**Task inputs**
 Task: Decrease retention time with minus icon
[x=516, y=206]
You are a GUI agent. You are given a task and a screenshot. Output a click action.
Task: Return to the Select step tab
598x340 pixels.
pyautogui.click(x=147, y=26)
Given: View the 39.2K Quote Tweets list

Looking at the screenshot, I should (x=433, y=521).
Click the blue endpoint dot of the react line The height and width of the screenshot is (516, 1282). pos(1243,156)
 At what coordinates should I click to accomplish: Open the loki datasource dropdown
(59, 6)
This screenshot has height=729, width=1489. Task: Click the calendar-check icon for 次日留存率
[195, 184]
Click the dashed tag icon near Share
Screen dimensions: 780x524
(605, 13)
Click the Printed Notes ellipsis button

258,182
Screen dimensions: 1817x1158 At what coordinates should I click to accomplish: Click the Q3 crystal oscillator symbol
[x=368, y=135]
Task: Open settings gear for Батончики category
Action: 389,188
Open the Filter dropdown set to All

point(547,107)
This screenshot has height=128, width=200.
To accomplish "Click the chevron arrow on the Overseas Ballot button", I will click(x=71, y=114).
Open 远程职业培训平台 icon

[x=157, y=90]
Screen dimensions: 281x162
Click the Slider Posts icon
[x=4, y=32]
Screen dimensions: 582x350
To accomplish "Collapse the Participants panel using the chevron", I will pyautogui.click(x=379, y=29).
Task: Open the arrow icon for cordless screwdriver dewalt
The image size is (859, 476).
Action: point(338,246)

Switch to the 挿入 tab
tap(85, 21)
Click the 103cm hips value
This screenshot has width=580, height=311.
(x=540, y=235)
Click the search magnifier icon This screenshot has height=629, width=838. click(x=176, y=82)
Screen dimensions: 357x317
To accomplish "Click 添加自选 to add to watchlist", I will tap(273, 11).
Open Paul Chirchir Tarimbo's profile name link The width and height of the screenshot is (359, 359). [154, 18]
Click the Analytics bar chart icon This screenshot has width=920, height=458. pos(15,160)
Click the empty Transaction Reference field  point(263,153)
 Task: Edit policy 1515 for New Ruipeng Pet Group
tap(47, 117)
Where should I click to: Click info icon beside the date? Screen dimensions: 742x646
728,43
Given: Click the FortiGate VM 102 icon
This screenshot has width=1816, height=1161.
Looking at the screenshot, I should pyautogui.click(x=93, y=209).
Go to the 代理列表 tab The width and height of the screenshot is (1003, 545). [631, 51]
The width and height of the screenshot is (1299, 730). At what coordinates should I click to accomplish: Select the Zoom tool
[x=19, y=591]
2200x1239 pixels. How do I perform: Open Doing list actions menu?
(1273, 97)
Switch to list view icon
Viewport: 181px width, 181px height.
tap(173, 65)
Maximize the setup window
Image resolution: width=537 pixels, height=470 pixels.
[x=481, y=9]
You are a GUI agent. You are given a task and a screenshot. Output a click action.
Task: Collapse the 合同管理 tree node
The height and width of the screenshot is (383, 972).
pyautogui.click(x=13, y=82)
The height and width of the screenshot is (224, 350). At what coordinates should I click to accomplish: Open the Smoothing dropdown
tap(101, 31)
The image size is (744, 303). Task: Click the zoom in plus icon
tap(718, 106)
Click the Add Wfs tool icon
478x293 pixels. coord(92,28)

**Requirement**
Arrange the rows above as a Markdown table with two columns, Line and Text: number each non-blank line in order under Line, and put the line itself under Text.

**Reply**
| Line | Text |
|---|---|
| 1 |  Task: Decrease retention time with minus icon |
| 2 | [x=516, y=206] |
| 3 | You are a GUI agent. You are given a task and a screenshot. Output a click action. |
| 4 | Task: Return to the Select step tab |
| 5 | 598x340 pixels. |
| 6 | pyautogui.click(x=147, y=26) |
| 7 | Given: View the 39.2K Quote Tweets list |
| 8 | Looking at the screenshot, I should (x=433, y=521). |
| 9 | Click the blue endpoint dot of the react line The height and width of the screenshot is (516, 1282). pos(1243,156) |
| 10 |  At what coordinates should I click to accomplish: Open the loki datasource dropdown |
| 11 | (59, 6) |
| 12 | This screenshot has height=729, width=1489. Task: Click the calendar-check icon for 次日留存率 |
| 13 | [195, 184] |
| 14 | Click the dashed tag icon near Share |
| 15 | Screen dimensions: 780x524 |
| 16 | (605, 13) |
| 17 | Click the Printed Notes ellipsis button |
| 18 | 258,182 |
| 19 | Screen dimensions: 1817x1158 At what coordinates should I click to accomplish: Click the Q3 crystal oscillator symbol |
| 20 | [x=368, y=135] |
| 21 | Task: Open settings gear for Батончики category |
| 22 | Action: 389,188 |
| 23 | Open the Filter dropdown set to All |
| 24 | point(547,107) |
| 25 | This screenshot has height=128, width=200. |
| 26 | To accomplish "Click the chevron arrow on the Overseas Ballot button", I will click(x=71, y=114). |
| 27 | Open 远程职业培训平台 icon |
| 28 | [x=157, y=90] |
| 29 | Screen dimensions: 281x162 |
| 30 | Click the Slider Posts icon |
| 31 | [x=4, y=32] |
| 32 | Screen dimensions: 582x350 |
| 33 | To accomplish "Collapse the Participants panel using the chevron", I will pyautogui.click(x=379, y=29). |
| 34 | Task: Open the arrow icon for cordless screwdriver dewalt |
| 35 | The image size is (859, 476). |
| 36 | Action: point(338,246) |
| 37 | Switch to the 挿入 tab |
| 38 | tap(85, 21) |
| 39 | Click the 103cm hips value |
| 40 | This screenshot has width=580, height=311. |
| 41 | (x=540, y=235) |
| 42 | Click the search magnifier icon This screenshot has height=629, width=838. click(x=176, y=82) |
| 43 | Screen dimensions: 357x317 |
| 44 | To accomplish "Click 添加自选 to add to watchlist", I will tap(273, 11). |
| 45 | Open Paul Chirchir Tarimbo's profile name link The width and height of the screenshot is (359, 359). [154, 18] |
| 46 | Click the Analytics bar chart icon This screenshot has width=920, height=458. pos(15,160) |
| 47 | Click the empty Transaction Reference field  point(263,153) |
| 48 |  Task: Edit policy 1515 for New Ruipeng Pet Group |
| 49 | tap(47, 117) |
| 50 | Where should I click to: Click info icon beside the date? Screen dimensions: 742x646 |
| 51 | 728,43 |
| 52 | Given: Click the FortiGate VM 102 icon |
| 53 | This screenshot has width=1816, height=1161. |
| 54 | Looking at the screenshot, I should pyautogui.click(x=93, y=209). |
| 55 | Go to the 代理列表 tab The width and height of the screenshot is (1003, 545). [631, 51] |
| 56 | The width and height of the screenshot is (1299, 730). At what coordinates should I click to accomplish: Select the Zoom tool |
| 57 | [x=19, y=591] |
| 58 | 2200x1239 pixels. How do I perform: Open Doing list actions menu? |
| 59 | (1273, 97) |
| 60 | Switch to list view icon |
| 61 | Viewport: 181px width, 181px height. |
| 62 | tap(173, 65) |
| 63 | Maximize the setup window |
| 64 | Image resolution: width=537 pixels, height=470 pixels. |
| 65 | [x=481, y=9] |
| 66 | You are a GUI agent. You are given a task and a screenshot. Output a click action. |
| 67 | Task: Collapse the 合同管理 tree node |
| 68 | The height and width of the screenshot is (383, 972). |
| 69 | pyautogui.click(x=13, y=82) |
| 70 | The height and width of the screenshot is (224, 350). At what coordinates should I click to accomplish: Open the Smoothing dropdown |
| 71 | tap(101, 31) |
| 72 | The image size is (744, 303). Task: Click the zoom in plus icon |
| 73 | tap(718, 106) |
| 74 | Click the Add Wfs tool icon |
| 75 | 478x293 pixels. coord(92,28) |